Moreover, the research scope of urban emissions studies is evolving, from mere GHG assessment and comparison to evaluating climate policies and actions. For instance, there has been a survey of climate change experiments in 100 world cities across all inhabited continents [25], as well as an investigation into how 885 EU cities [26] are combating climate change through local climate plans. In addition, there is plenty of grey literature from multilaterals, city networks, private companies and NGOs like the Covenant of Mayors, World Bank, UN-Habitat, ATKINS, IBM, ICLEI, Rockefeller Foundation, etc. documenting and disseminating best practices. As more and more cities perform GHG assessments, there are large variabilities and inconsistencies in methodologies inhibiting a transparent and comparative analysis [27], essentially because of input data, methods adopted and desired outputs [17]. A key methodological variation is on account of production-based or territorial emissions of a city as against consumption or footprint based assessment that extends beyond the city boundaries. In either case, any comparison of megacities should source reliable and consistent GHG data to draw historic trends and correlations with development indices.

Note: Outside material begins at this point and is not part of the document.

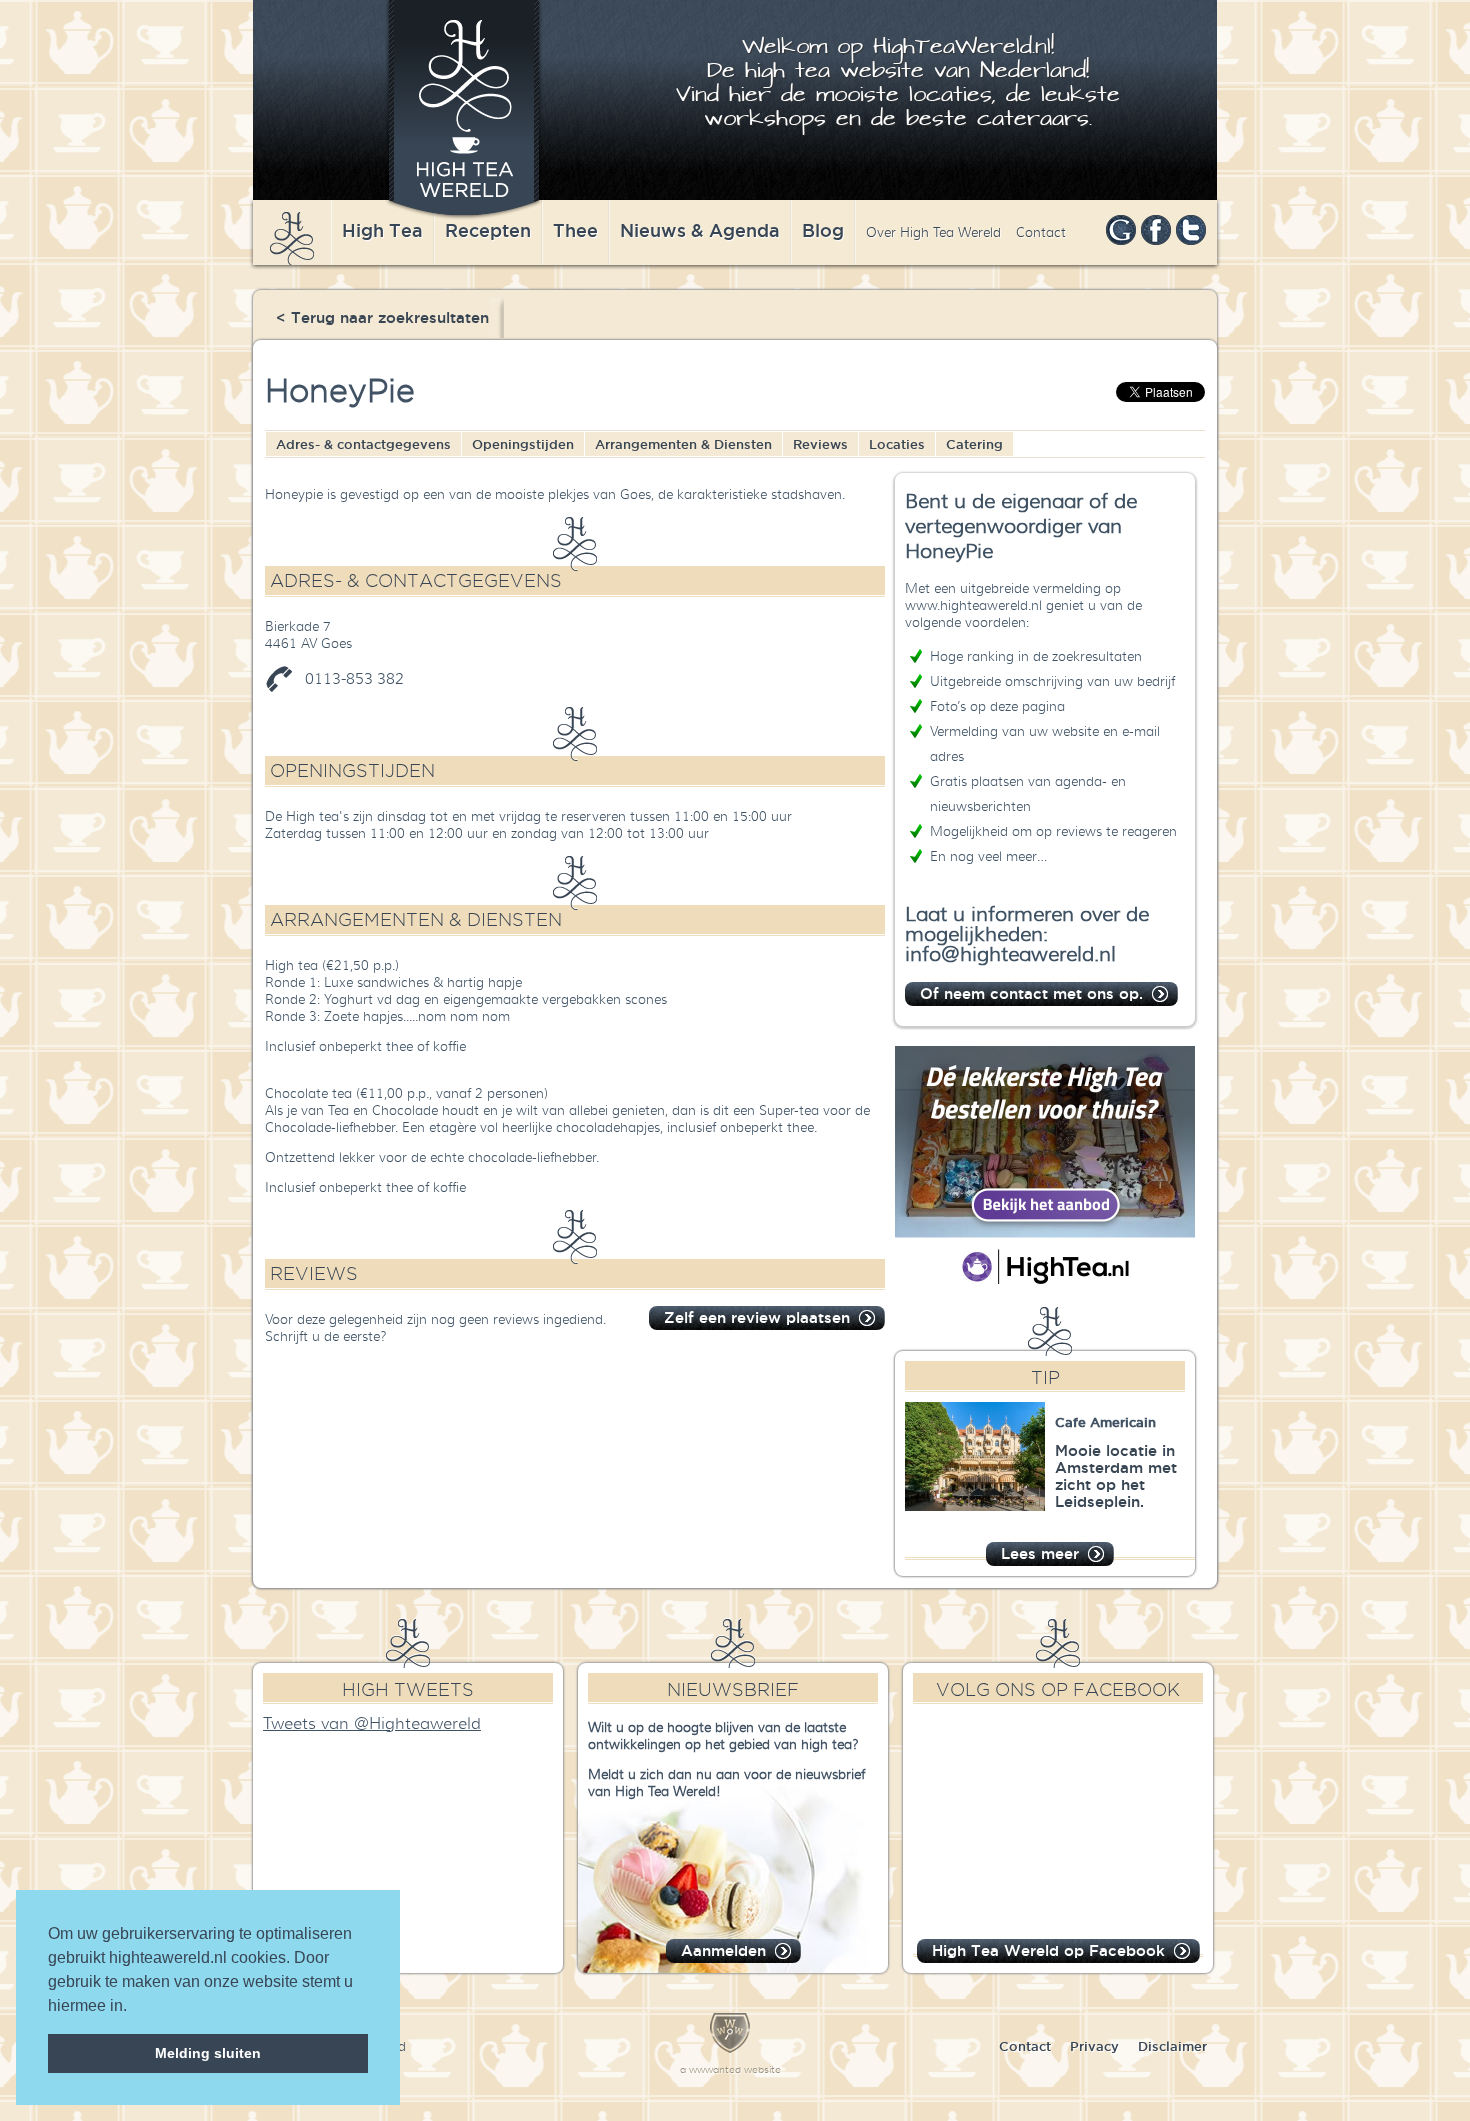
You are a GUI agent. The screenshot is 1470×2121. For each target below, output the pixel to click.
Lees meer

Given the size, wealth and wherewithal, there are immense climate mitigation opportunities in developing megacities, yet vast fragmented literature of growing case studies, particularly in developing Asia and Africa largely remains underutilized for an exhaustive and mainstream policy application [18, 28, 29]. While global comparisons of city cases are sparse, often restricted by data unavailability, incomparability and sector-oriented inferences; open-access quantitative datasets released recently–in particular the World Urbanization Prospects [30] and Global Human Settlements (GHS) Database [20] that allow for systematic coding of urban development, energy and GHGs from 1970–2012, remain vastly unexplored to address certain crucial scientific and policy enquiries. For instance, some pointed queries include: How are megacity emissions evolving—are these expanding or shrinking? What are the specific drivers (population, affluence or technology), functions/ sectors significantly contributing (emission hotspots) in megacities and are these representative of their national circumstances? Secondly, emission data has not been utilized to interpret the qualitative data on mitigation strategies pursued under their urban climate policy. Here, we aim to systematically evaluate global megacity development and GHG trends, vis-à-vis the mitigation targets outlined in individual CAPs so as to reduce their GHG emissions while developing economically. In order to pursue this methodically, we first acknowledge the state-of-the-art literature on factors that influence or associate with urban GHGs (Section 2). We then adopt mixed methods (explained in Section 3) to analyze megacity development trends, emission compositions and their mutual correlations along with interpreting CAPs (section 4). We finally infer key findings and recommendations imperative to generate a more focused policy response for urban climate action and sustainable urbanization.